Text block =>
----------------------------------------

That partition table doesn't look real. There's no such thing as "recovery", "OTA storage" on AmebaZ, and the application is always at 0xB000. Do you have a full flash dump of the stock firmware that you can post?

@kuba2k2
Copy link
Member

kuba2k2 commented Mar 20, 2023

Ah, I see. The "2ndboot" is what's stored at 0xB000, and it probably performs tasks like OTA unpackaging (from 0x150000) and booting the main app (from 0x19000), hence it's called "recovery". Nevertheless, if you've been flashing to 0xB000 manually, the 2ndboot is long gone, so only Realtek's bootloader remains.

Now, when you flash an OTA update from an UF2 file (through web_server), it gets written to 0xD0000. The "system" partition is then switched to boot from OTA2, but since there's nothing valid at 0x100000, the Realtek bootloader jumps back to 0xB000.

LibreTuya, when used as an Arduino framework, has a LT.getFlashChipSize() function, that can be used to retrieve the actual size.

@hn
Copy link
Contributor Author

hn commented Mar 20, 2023

The AliOs guys have added an own layer to the AmebaZ standard. Their "application" is jsut the "2ndboot boot loader" which has its own AliOs update mechanism. I wiped out their stuff by overwriting 2ndboot.

You can see their partition table

I'll patch system part to 0xd0000 and see what happens then.

@hn
Copy link
Contributor Author

hn commented Mar 20, 2023

With patched system block the OTA seems to work :-)

----------------------------------------

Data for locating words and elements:
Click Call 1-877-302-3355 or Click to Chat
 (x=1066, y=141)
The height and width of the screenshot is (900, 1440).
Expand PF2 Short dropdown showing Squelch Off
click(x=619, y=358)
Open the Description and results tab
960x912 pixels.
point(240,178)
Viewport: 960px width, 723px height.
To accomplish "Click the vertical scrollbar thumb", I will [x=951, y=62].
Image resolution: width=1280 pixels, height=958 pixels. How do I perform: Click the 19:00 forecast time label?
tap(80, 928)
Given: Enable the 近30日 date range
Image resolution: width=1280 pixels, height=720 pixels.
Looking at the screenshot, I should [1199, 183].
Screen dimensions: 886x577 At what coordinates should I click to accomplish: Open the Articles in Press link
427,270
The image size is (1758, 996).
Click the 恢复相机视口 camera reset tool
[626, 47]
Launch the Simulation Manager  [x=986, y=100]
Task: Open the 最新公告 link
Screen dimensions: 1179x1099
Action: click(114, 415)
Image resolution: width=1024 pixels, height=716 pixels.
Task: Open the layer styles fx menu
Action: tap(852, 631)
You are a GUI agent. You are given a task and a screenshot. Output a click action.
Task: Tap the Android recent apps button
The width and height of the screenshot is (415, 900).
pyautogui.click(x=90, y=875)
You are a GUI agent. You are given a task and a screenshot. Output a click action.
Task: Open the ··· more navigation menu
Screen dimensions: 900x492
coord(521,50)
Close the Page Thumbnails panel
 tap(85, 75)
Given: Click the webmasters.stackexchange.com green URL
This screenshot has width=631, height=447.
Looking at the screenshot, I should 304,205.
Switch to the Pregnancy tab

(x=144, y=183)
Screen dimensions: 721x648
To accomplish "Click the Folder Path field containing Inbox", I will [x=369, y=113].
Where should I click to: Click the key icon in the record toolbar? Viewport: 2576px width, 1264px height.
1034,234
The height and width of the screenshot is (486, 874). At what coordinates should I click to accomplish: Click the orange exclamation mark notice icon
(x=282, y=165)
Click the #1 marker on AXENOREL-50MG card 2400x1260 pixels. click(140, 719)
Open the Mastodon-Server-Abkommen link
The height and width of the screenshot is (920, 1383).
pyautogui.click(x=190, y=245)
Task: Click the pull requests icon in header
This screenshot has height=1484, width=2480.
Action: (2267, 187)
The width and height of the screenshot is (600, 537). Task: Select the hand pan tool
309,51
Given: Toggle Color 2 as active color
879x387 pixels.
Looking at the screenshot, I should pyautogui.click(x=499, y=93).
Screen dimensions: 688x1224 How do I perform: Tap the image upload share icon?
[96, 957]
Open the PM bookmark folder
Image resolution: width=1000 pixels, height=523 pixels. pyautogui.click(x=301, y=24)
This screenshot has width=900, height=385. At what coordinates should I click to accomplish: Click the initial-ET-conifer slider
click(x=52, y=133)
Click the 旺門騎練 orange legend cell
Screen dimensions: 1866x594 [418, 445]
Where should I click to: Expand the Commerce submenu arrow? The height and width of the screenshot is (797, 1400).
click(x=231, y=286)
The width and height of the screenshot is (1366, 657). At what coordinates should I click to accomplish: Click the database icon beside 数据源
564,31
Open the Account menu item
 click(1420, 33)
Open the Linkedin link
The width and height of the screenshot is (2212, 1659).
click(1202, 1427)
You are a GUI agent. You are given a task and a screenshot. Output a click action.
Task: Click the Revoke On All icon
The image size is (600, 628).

----------------------------------------

Exercise => Continue the forum discussion of AmebaZ flash partitions and OTA updates, picking up after its final post.

Response to this exercise =>
I'm still confused with the 2MB/4MB thing, though. You can read from 0x2a2000 (WiFi credentials), 0x2a4000 (AliOs cloud credentials) and so on. But 0x2a0000 is not within 2MB ...

I had to use Python2-rtltool to upload the system block, ltchiptool fails with:

$ ltchiptool flash write -f RTL8710B -s 0x9000 systempart-d0000.bin
I: Available COM ports:
I: |-- ttyUSB0 - FT232R USB UART - FT232R USB UART - VID=0403 (FTDI), PID=6001
I: |   |-- Selecting this port. To override, use -d/--device
I: |-- ttyUSB1 - USB Serial - VID=1A86 (None), PID=7523
I: |-- ttyAMA0 - ttyAMA0 - HWID=3f201000.serial
C: Unknown error in parameter processing logic

@kuba2k2
Copy link
Member

kuba2k2 commented Mar 20, 2023

Oops, thanks for the error report, fixed in v3.0.3.

If you can read at these addresses, the flash is most definitely 4 MiB. Also, an OTA partition of 0x100000 size wouldn't fit on 2 MiB flash, as there's another OTA partition to fit as well.

@hn
Copy link
Contributor Author

hn commented Mar 22, 2023

Hm, things are getting even more strange. Playing with Arduino LT.getFlashChipSize() and others show:

Started log serial (uart2)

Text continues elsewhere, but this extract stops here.